The roundtable will start with a short introductory overview of Wikimedia communities as a prominent example of large, distributed online governance system and digital citizenship.

Discussion (50 min):

The moderated discussion in a roundtable setting will explore various aspects of online community governance. Specifically, we will elicit insights about the following topics (10min each):

  • Governance models and mechanisms

  • Development of community policies (content/conduct)

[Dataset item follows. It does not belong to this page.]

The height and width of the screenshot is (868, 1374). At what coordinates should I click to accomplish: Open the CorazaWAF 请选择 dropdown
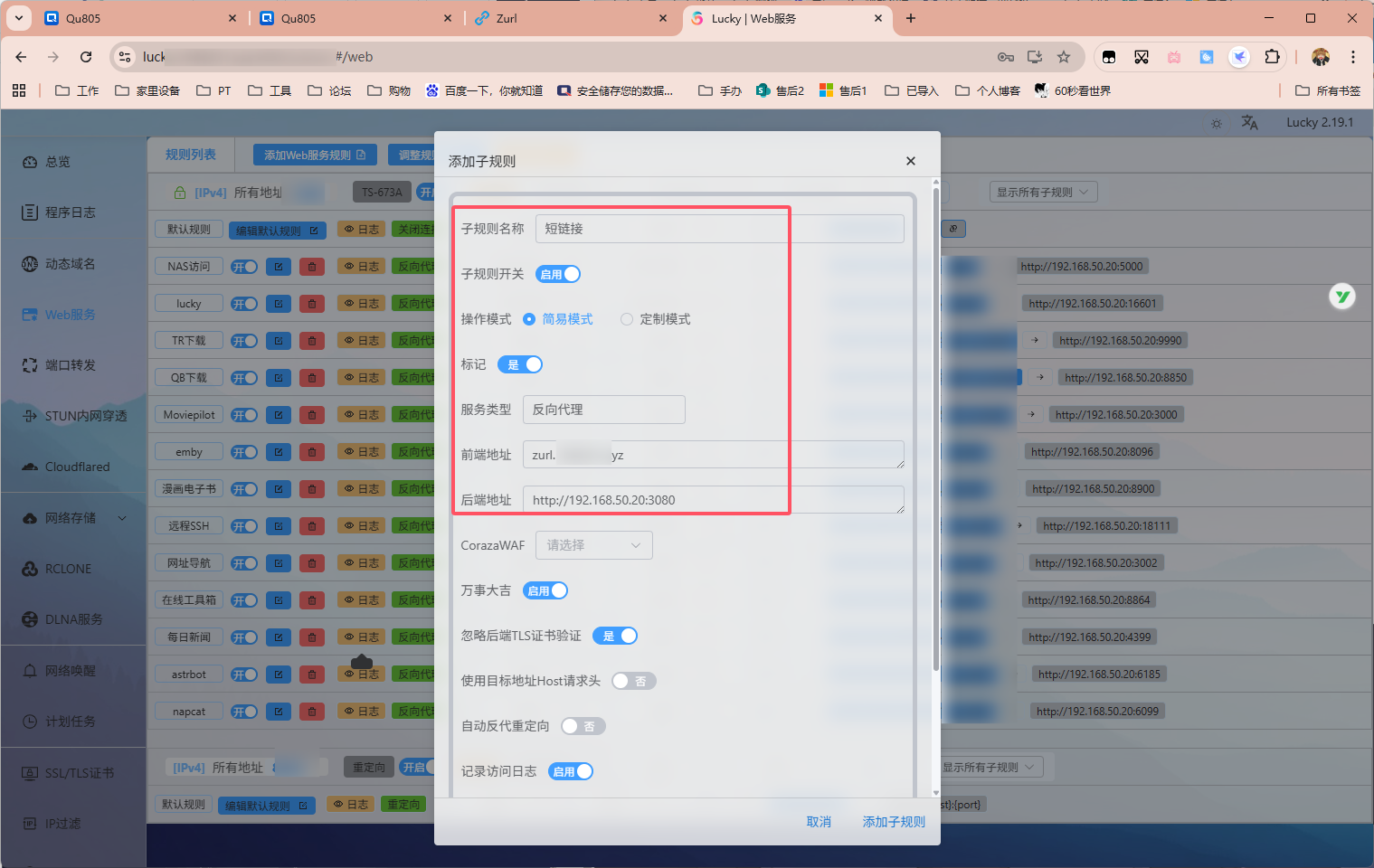coord(593,544)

  • Enforcement of policies

  • Conflict resolution/sanctions

  • Agency of users and cohorts

Conclusions and wrap-up (5 min)

Anna Mazgal, Free Knowledge Advocacy Group EU

Jan Gerlach, Wikimedia Foundation

Session Time
Session Report (* deadline 26 October) - click on the ? symbol for instructions

- Session Type (Workshop, Open Forum, etc.): Workshop

- Title: Community governance in an age of platform responsibility

- Date & Time: Nov. 14, 2018 ; 10.10-11.10am

- Organizer(s):
Anna Mazgal, Free Knowledge Advocacy Group EU (Online Moderator)
Jorge Vargas, Wikimedia Foundation

- Chair/Moderator:
Jan Gerlach, Wikimedia Foundation (Onsite Moderator)

- Rapporteur/Notetaker:
Jorge Vargas, Wikimedia Foundation

- List of speakers and their institutional affiliations (Indicate male/female/ transgender male/ transgender female/gender variant/prefer not to answer):
Abby Vollmer, Github (female)
Jochai Ben-Avie, Mozilla (male)
Xianhong Hu, UNESCO (female)
Juliet Nanfuka, CIPESA (female)

- Theme (as listed here): Human Rights, Gender, and Youth

- Subtheme (as listed here): Digital Citizenship

- Please state no more than three (3) key messages of the discussion. [150 words or less]
At a time of increased pressure on internet platforms to act as proxy law enforcement, policymakers must not forget that online communities can build effective systems of self-governance.
Community self-governance can be an important enabler of freedom of expression and empower citizens to engage in democratic processes online.
Internet policy should accommodate for such models of self-governance and content moderation by internet users, which promote the right to participation in culture.